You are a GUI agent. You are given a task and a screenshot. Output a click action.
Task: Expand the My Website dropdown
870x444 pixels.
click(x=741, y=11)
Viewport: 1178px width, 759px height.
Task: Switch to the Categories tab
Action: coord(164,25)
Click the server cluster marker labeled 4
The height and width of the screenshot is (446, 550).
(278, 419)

-.-.-

◆ PROBLEM STATEMENT
Whatever appears in the lines above should be copied exactly.

◆ RESPONSE BELOW
You are a GUI agent. You are given a task and a screenshot. Output a click action.
Task: Expand the My Website dropdown
870x444 pixels.
click(x=741, y=11)
Viewport: 1178px width, 759px height.
Task: Switch to the Categories tab
Action: coord(164,25)
Click the server cluster marker labeled 4
The height and width of the screenshot is (446, 550).
(278, 419)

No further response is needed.